Huawei and Peng Cheng Laboratory Plan to Build 1000 PFLOPS Cloud Brain II AI Research Platform

Huawei and Peng Cheng Laboratory (PCL) have jointly released Peng Cheng Cloud Brain II Phase 1, officially launching the journey to AI clusters at 1000 petaFLOPS (PFLOPS) scale.

This marks a new milestone in the scientific research field for the Kunpeng computing industry. Running at the bedrock of Cloud Brain II is the Huawei Atlas 900 AI cluster, powered by the Huawei Kunpeng and Ascend processors. Atlas 900 infuses computing power into Cloud Brain II, supporting basic research and exploration in the AI field, such as computer vision, natural language, autonomous driving, smart transportation, and smart healthcare. The computing power of Peng Cheng Cloud Brain is currently 100 PFLOPS, planned to scale to 1000 PFLOPS and higher next year.

"This September, Huawei embarked on the Kunpeng + Ascend dual-engine computing strategy. Inspired by this strategy, we are committed to providing the ultimate computing power to the world. We also released Atlas 900, the world's fastest AI training cluster," said Hou Jinlong, Senior VP of Huawei, and President of Huawei Cloud & AI Products and Services.

Hou also said, "Right now we are building Cloud Brain II Phase 1. I believe that, with our joint effort, this will pave the way to a Cloud Brain II at 1000 PFLOPS scale in the near future. We are confident that it will become a world-leading AI research platform."

"We can provide an alternative computing system in the future other than current dominant x86-based processors," Hou added.

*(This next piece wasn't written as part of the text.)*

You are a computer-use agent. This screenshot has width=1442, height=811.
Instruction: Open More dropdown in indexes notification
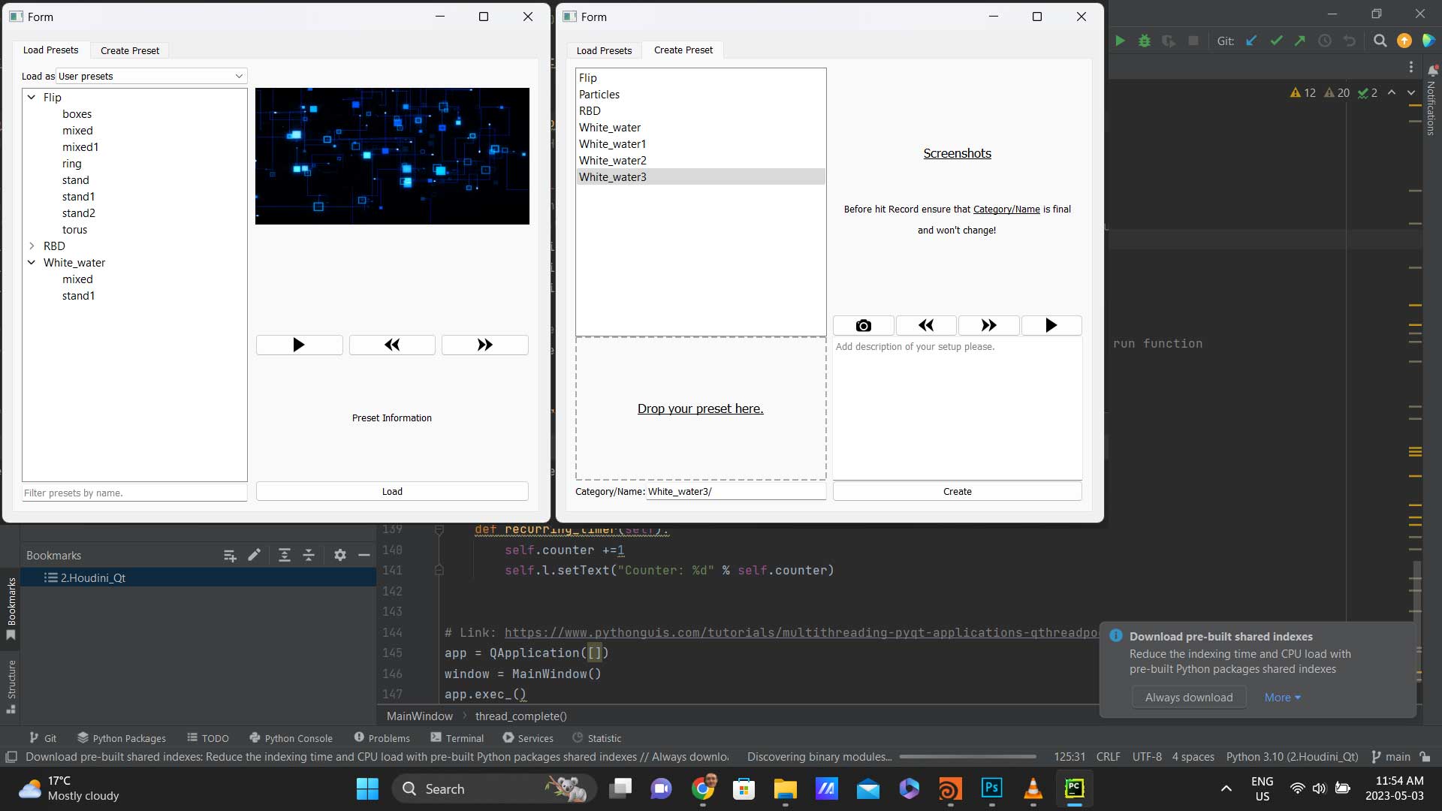(x=1281, y=698)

The Atlas 900 AI cluster is composed of thousands of Ascend 910 AI processors and completes training of a ResNet image classification model in 59.8s, 10 seconds faster than the previous world record at the same precision. Atlas 900 highlights include:

Combining thousands of Ascend 910 AI processors, Atlas 900 delivers 256–1024 PFLOPS at half precision (FP16), which equals the computing power of 500,000 PCs. The SoC design integrates AI computing, general-purpose computing, and I/O functionality to improve training efficiency.
High-speed cluster network: It supports three types of high-speed network interfaces: Huawei Cache Coherence System (HCCS), PCIe 4.0, and 100G RoCE, slashing the gradient synchronization latency by 10% to 70% for a leap in model training efficiency. It leverages an iLossless intelligent switching algorithm to enable real-time learning and training of network-wide traffic, achieving zero packet loss and end-to-end latency of microseconds.
Heat dissipation: Atlas 900 uses a cabinet-level contained adiabatic system, achieving a liquid cooling ratio over 95% and a system power usage effectiveness (PUE) less than 1.1 (an ideal PUE is 1.0).

Up to now, based on the Ascend 910 and 310 AI processors, Huawei has launched the Atlas 900 AI cluster, Atlas 800 AI server, Atlas 500 AI edge station, Atlas 300 AI accelerator card, and Atlas 200 AI accelerator module.